How effective have anti-virals for coronavirus been so far?

Anti-virals are medicines that are effective when used with precision, at the right point in an infection, in the dosage required and for a set number of days.

The first re-purposed antiviral widely prescribed in India and overseas in treating Covid-19 was Remdesivir, an injectable. The World Health Organization has since dropped it from the treatment options, but doctors say it has its benefit when given correctly. India also saw wide use of Favipiravir, but some doctors did not prescribe the drug, seeking more data.

In November 2021, there was much optimism over Ridgeback Biotherapeutics and Merck‘s antiviral Molnupiravir and Pfizer’s Paxlovid — touted to be “game changers” in Covid-19 treatment. Both have been approved in the US and the UK. In India, only Molnupiravir has been approved.

Why is Molnupiravir in the news today?

Globally, a section of researchers has raised safety concerns on the use of the anti-viral, especially in pregnant women, those planning a pregnancy and in young people.

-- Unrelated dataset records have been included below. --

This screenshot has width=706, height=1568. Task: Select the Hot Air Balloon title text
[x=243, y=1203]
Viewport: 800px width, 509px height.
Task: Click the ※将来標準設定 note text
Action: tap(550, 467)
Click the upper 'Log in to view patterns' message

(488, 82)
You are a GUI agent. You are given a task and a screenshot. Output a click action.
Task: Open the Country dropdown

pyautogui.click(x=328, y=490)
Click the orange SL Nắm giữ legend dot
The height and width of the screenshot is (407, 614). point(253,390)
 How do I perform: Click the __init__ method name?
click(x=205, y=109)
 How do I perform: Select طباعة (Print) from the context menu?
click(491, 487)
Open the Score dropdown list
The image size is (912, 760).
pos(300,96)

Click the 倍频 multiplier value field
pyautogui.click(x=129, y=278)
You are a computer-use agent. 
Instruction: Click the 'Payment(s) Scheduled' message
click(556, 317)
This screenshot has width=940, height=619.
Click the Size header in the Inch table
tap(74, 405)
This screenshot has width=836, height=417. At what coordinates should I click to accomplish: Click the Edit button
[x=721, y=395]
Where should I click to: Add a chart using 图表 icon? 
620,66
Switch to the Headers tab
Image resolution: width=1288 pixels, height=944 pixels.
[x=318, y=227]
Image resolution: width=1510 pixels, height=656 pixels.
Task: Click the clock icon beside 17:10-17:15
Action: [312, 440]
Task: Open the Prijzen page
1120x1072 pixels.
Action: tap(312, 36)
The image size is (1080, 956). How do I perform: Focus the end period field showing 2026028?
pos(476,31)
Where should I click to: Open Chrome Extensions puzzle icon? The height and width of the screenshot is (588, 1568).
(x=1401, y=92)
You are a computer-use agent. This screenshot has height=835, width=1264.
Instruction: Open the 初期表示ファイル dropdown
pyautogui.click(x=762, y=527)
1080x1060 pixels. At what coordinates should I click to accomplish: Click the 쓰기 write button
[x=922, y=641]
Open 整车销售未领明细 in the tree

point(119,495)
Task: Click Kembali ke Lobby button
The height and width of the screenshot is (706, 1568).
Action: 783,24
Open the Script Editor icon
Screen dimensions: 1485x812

Molnupiravir is not authorised for use in patients younger than 18 because it may affect bone and cartilage growth, the US regulator has said.

Molnupiravir is a medication that works by introducing errors into the SARS-CoV-2 virus’ genetic code, which prevents the virus from further replicating, the US Food and Drug Administration explains. Researchers are concerned, if it could do the same to the host.

Were clinical trials done in India?

In India, Merck Sharpe Dohme (MSD or Merck in the US and Canada) has voluntary licensing agreements with multiple companies on Molnupiravir, including Dr Reddy’s Laboratories, Cipla, Sun Pharma, Hetero, Emcure, Aurobindo, and Torrent. And, in a first, advanced clinical trials were done locally as a consortium under Dr Reddy’s.

Why is a section of doctors worried about prescribing this pill?

Some doctors in India are raising safety concerns and seeking more data from the clinical trials done locally. Merck had revised an earlier statement and said that the pill was 30 per cent effective in preventing hospitalisation and death, down from 50 per cent mentioned earlier.

Doctors also worry over possible “rampant” prescription of the drug, given that over a dozen companies have received regulatory approval to make and market it in India. The drug is being rolled out in India, at different prices.

With a dosage of eight pills a day, for five days, doctors also worry that patients may not complete their treatment course — which could lead to resistance developing against the drug.

Have there been instances of wrong use of anti-virals?

Going by the experience of the second wave, there was “overuse” of medicines including anti-virals, according to doctors. And they are wary, the fear of the Omicron variant of the coronavirus could trigger similar panic buying, black-marketing and use.

What do makers of these medicines have to say on it?

MSD said in its statement last week that it was confident of the clinical profile of Molnupiravir, which had demonstrated a significant reduction in the risk of hospitalisation or death in the Phase 3 clinical trial “with no observed safety concerns when compared to the placebo group (that is not given the drug)”.

What did the regulators say while approving it in India?

The Health Ministry said, when announcing its approval, that Molnupiravir had been recommended by the Subject Expert Committee considering the emergency and unmet medical need. The recommendation was to grant restricted use under emergency situations to treat “adult patients with Covid-19 with have high risk of progression of the disease including hospitalisation or death,” subject to certain conditions.